▶ Text segment:
* * * * *

Meyrick described the species as follows:

♂. 13 mm. Head pale greyish. Antennae dark fuscous. Thorax purplish. Abdomen grey, lateral claspers and supraanal projection longer and narrower than in caustica. Forewings ovate-lanceolate, less acute than in caustica, stalk of 7 and 8 extremely short; deep purple, irregularly mixed with coppery-golden, darker and bluish on costa; four subquadrate ochreous-whitish spots on costa between base and 3/4, larger anteriorly, and a dot towards apex: cilia grey-whitish, with several dark grey bars. Hindwings violet-grey, darker towards apex; cilia grey-whitish, on costa barred with grey suffusion.
The forewings of S. quadrijuga are predominantly black, and this ensures it looks similar to a small black caddisfly. The nearest relative of S. quadrijuga is S. aurantissima.

== Distribution ==
This species is endemic to New Zealand. It is found in Dunedin area and in Southland. The range of S. quadrijuga overlaps with the range of S. caustica.

== Behaviour ==
The adults of this species are on the wing from September to November.

== Host species and habitat ==
The larvae of this species feeds on foliose liverwort species and the adults likely feed on fern spores or sedge pollen. Adults are known to fly close to the ground and prefer well lit damp mossy habitats. Hudson observed that adults of this species had been seen on bare ground under trees such as Dacrycarpus dacrydioides.

* * * * *

▶ Required action: Edit the species text from "The forewings of" up to and including "is S. aurantissima.", writing it out again with "mostly" in place of "predominantly".

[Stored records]
* * * * *

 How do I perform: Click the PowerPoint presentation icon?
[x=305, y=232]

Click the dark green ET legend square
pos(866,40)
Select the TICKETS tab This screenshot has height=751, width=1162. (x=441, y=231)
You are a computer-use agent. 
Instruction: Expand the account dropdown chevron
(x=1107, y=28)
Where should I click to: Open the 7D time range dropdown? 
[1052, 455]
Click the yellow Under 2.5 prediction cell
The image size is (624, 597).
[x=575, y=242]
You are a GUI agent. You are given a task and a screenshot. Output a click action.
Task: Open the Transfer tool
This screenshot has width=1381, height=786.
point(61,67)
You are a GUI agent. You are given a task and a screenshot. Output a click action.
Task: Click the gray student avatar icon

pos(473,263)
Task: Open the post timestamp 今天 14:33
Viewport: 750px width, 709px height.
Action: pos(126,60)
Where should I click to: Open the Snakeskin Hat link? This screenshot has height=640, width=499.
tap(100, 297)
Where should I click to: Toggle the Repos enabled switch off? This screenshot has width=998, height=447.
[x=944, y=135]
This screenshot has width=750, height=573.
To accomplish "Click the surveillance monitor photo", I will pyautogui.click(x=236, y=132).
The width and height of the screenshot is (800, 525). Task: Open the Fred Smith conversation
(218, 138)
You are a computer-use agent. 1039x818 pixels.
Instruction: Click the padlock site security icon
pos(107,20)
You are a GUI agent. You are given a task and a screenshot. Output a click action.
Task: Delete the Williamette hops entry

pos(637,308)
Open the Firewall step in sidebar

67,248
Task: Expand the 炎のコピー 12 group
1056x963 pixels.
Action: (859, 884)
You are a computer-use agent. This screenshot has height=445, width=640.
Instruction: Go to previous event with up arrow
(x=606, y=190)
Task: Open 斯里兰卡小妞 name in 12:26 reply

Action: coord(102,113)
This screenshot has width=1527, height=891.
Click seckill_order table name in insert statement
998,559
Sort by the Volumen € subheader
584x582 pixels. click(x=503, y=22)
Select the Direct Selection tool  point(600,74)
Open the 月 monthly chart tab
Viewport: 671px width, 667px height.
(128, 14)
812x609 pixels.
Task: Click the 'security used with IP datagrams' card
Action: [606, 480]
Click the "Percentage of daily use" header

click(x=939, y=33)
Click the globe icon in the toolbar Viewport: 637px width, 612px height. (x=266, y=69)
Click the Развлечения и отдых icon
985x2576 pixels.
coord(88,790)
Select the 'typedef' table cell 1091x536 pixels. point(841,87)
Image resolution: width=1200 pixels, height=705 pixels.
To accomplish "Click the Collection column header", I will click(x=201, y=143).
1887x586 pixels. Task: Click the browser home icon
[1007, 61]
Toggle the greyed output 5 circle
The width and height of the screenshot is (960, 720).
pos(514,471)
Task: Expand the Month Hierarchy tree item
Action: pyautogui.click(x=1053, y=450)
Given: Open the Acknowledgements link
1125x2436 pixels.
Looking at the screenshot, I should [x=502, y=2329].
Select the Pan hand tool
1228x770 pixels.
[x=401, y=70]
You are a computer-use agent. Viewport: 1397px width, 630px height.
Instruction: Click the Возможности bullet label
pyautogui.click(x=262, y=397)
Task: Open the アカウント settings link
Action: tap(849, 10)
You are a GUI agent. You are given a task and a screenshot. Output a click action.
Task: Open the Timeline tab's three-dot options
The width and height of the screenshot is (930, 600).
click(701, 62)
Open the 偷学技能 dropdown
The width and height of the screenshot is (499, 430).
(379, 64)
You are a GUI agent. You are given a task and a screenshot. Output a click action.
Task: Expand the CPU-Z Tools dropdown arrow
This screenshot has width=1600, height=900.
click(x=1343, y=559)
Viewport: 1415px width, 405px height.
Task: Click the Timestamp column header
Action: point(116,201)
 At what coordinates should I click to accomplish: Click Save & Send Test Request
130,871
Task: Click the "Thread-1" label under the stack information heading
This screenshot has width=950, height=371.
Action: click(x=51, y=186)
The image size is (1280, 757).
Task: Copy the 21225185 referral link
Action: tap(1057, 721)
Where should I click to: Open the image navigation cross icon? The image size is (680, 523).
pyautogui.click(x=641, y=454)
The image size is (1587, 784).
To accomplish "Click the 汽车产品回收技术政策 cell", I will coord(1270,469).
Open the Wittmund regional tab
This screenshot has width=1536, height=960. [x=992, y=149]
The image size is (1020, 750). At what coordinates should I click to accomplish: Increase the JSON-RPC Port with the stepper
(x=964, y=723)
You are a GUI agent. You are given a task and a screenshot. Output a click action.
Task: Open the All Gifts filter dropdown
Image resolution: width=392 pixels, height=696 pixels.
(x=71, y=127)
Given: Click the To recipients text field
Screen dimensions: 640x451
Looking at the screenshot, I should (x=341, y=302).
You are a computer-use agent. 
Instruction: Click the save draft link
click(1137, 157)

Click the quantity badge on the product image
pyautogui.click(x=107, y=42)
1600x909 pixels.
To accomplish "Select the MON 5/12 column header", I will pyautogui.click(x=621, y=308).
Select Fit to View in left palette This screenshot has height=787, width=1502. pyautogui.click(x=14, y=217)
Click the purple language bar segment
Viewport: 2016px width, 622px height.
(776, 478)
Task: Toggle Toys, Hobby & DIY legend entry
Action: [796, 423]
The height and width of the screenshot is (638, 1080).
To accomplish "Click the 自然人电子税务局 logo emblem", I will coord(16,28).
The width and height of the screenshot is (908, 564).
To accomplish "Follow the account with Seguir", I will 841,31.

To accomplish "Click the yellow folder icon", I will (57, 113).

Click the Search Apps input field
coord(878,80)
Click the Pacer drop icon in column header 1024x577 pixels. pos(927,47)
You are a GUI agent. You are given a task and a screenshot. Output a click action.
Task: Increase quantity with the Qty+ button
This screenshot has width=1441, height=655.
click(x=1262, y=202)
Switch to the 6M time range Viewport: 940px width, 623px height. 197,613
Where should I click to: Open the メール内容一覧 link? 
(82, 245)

* * * * *

▶ Answer section:
The forewings of S. quadrijuga are mostly black, and this ensures it looks similar to a small black caddisfly. The nearest relative of S. quadrijuga is S. aurantissima.